──────── RECORDS

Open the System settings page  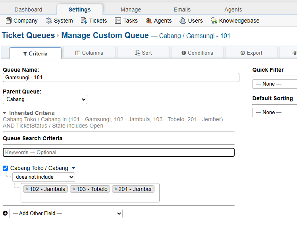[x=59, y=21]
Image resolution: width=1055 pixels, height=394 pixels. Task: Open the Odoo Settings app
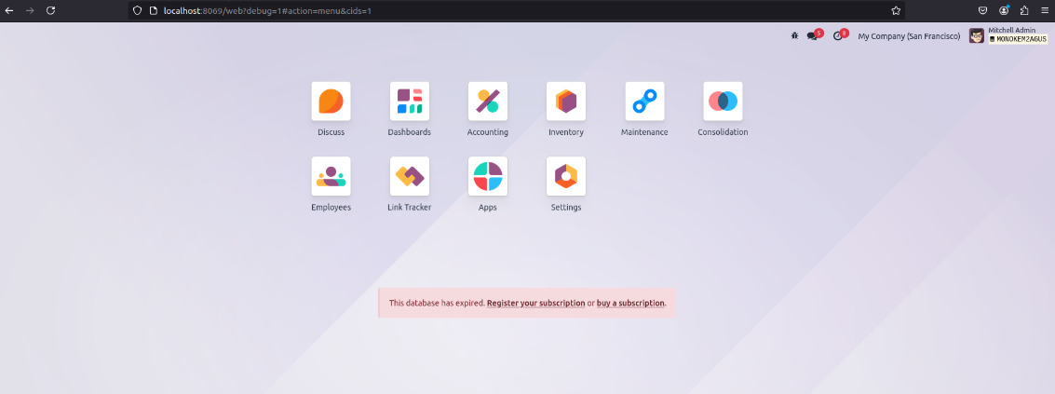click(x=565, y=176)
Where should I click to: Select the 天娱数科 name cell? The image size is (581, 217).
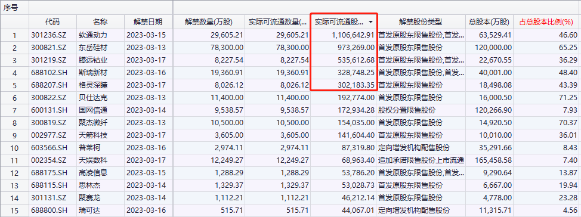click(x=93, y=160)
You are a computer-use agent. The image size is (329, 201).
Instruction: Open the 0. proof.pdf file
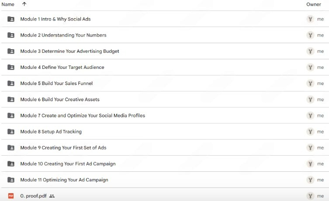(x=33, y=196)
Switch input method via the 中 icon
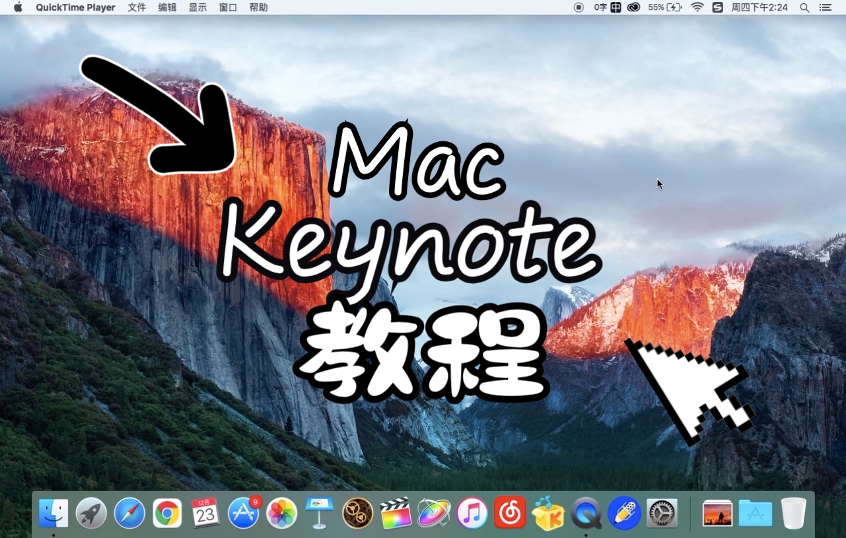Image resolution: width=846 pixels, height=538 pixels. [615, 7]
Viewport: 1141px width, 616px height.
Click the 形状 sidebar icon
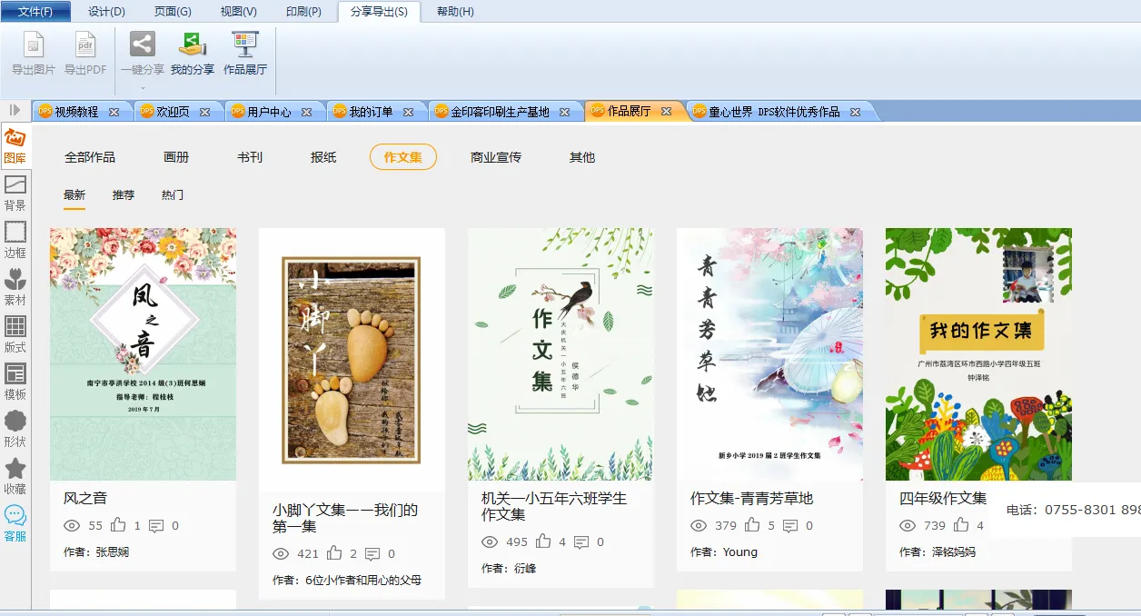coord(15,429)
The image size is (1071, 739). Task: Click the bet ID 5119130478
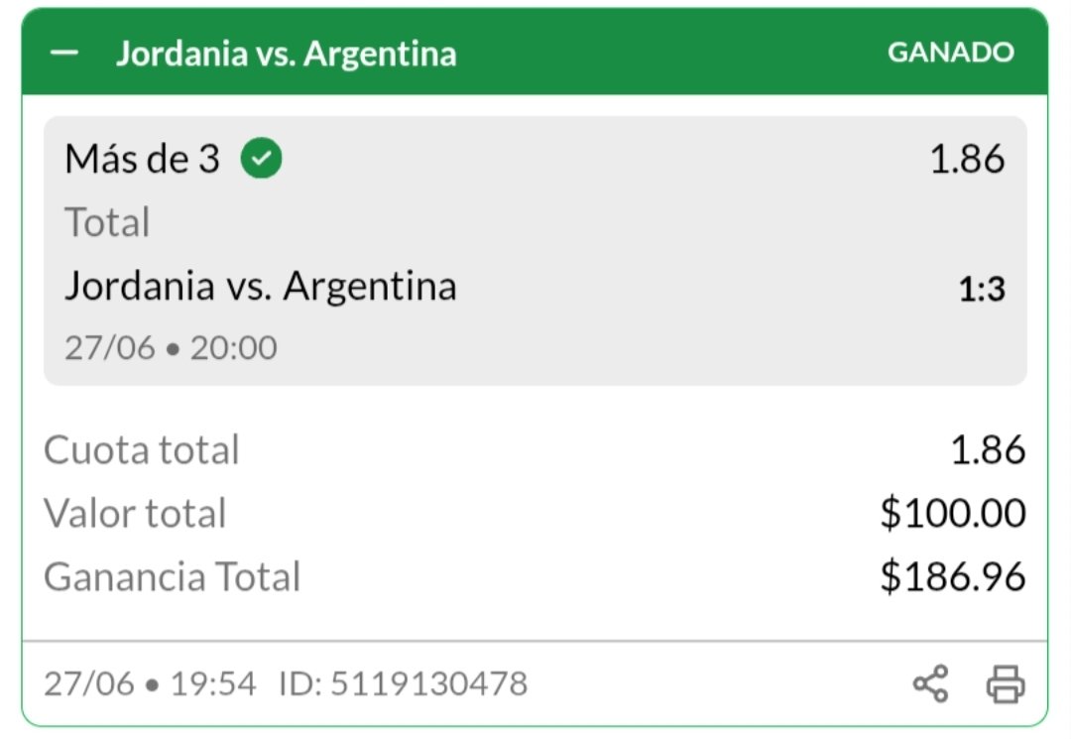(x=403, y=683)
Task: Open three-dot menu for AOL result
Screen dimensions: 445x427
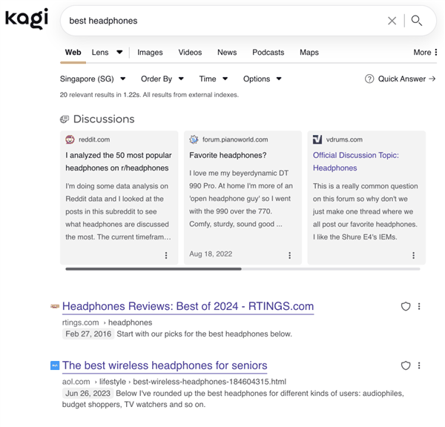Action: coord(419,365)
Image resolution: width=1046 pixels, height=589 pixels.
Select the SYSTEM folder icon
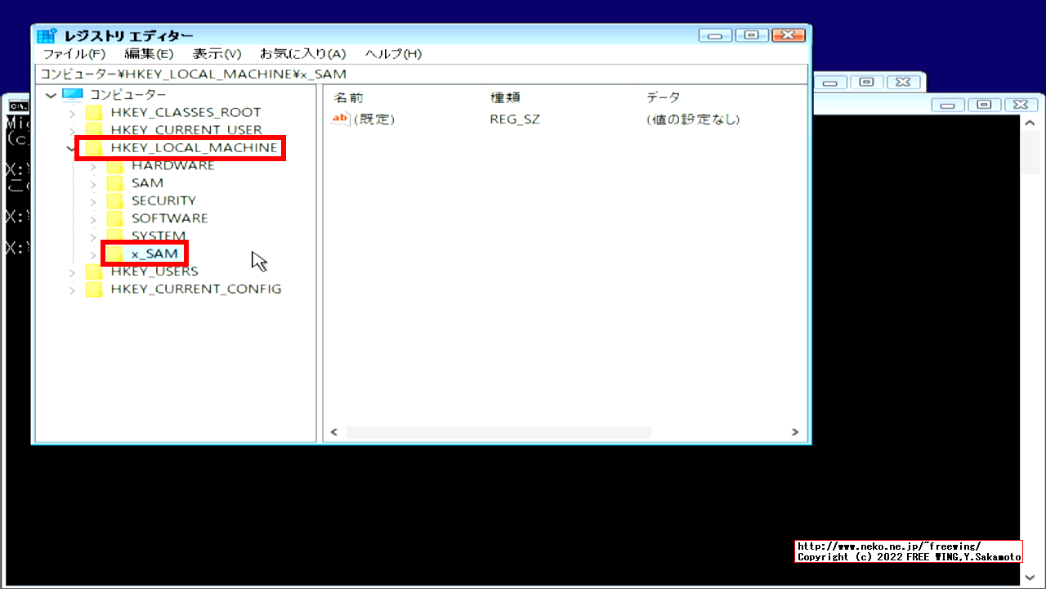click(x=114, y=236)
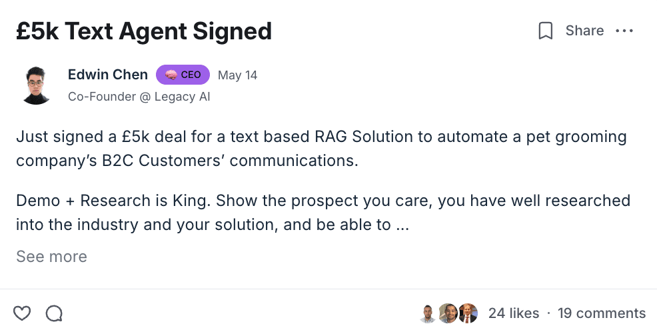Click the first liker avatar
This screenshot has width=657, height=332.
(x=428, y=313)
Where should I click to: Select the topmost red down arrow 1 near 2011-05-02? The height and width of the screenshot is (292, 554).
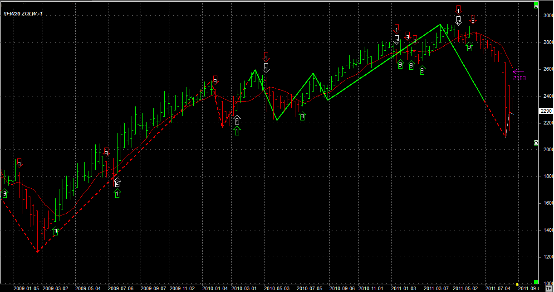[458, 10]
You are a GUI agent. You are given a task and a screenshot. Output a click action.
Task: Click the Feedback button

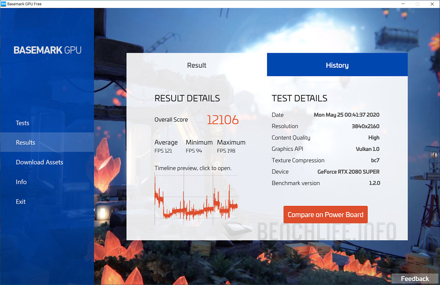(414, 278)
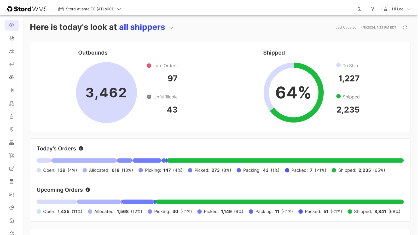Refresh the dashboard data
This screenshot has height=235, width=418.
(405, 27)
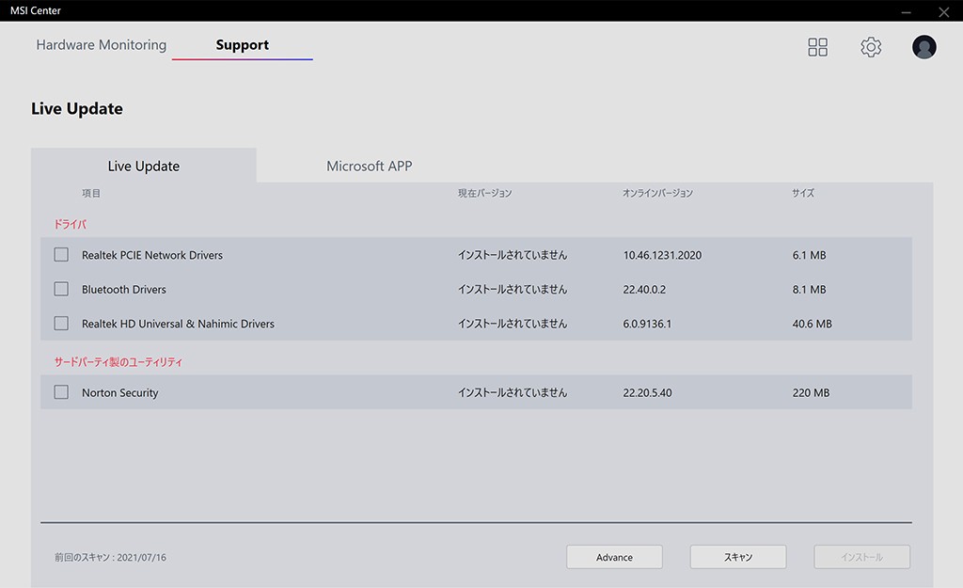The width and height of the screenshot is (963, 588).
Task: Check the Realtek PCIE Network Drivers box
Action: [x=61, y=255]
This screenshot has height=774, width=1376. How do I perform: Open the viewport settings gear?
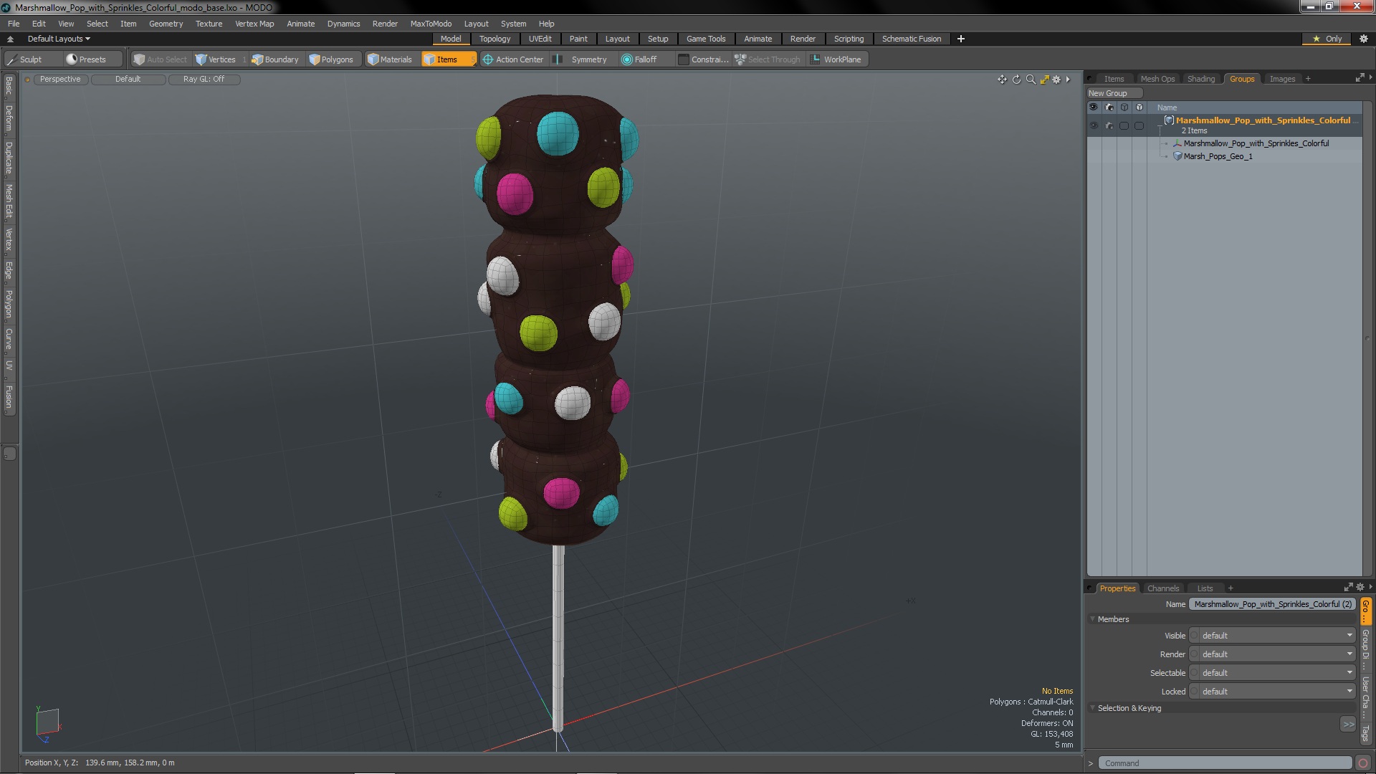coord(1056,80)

────────────────

Copy the data from the line with "The image size is (1071, 739)." through the end, swapping "Feedback" for "Support" and changing nothing else. Leave the pictures out.

The image size is (1071, 739). Task: Click the bet ID 5119130478
(x=403, y=683)
Task: Open three-dot menu for AOL result
Screen dimensions: 445x427
Action: coord(419,365)
Image resolution: width=1046 pixels, height=589 pixels.
Select the SYSTEM folder icon
click(x=114, y=236)
Click the first liker avatar
This screenshot has width=657, height=332.
(x=428, y=313)
Where should I click to: Select the topmost red down arrow 1 near 2011-05-02? The height and width of the screenshot is (292, 554).
[458, 10]
You are a GUI agent. You are given a task and a screenshot. Output a click action.
Task: Click the Support button

(414, 278)
Refresh the dashboard data
This screenshot has height=235, width=418.
(405, 27)
The width and height of the screenshot is (963, 588).
Task: Check the Realtek PCIE Network Drivers box
Action: [x=61, y=255]
This screenshot has height=774, width=1376. How do I perform: Open the viewport settings gear?
coord(1056,80)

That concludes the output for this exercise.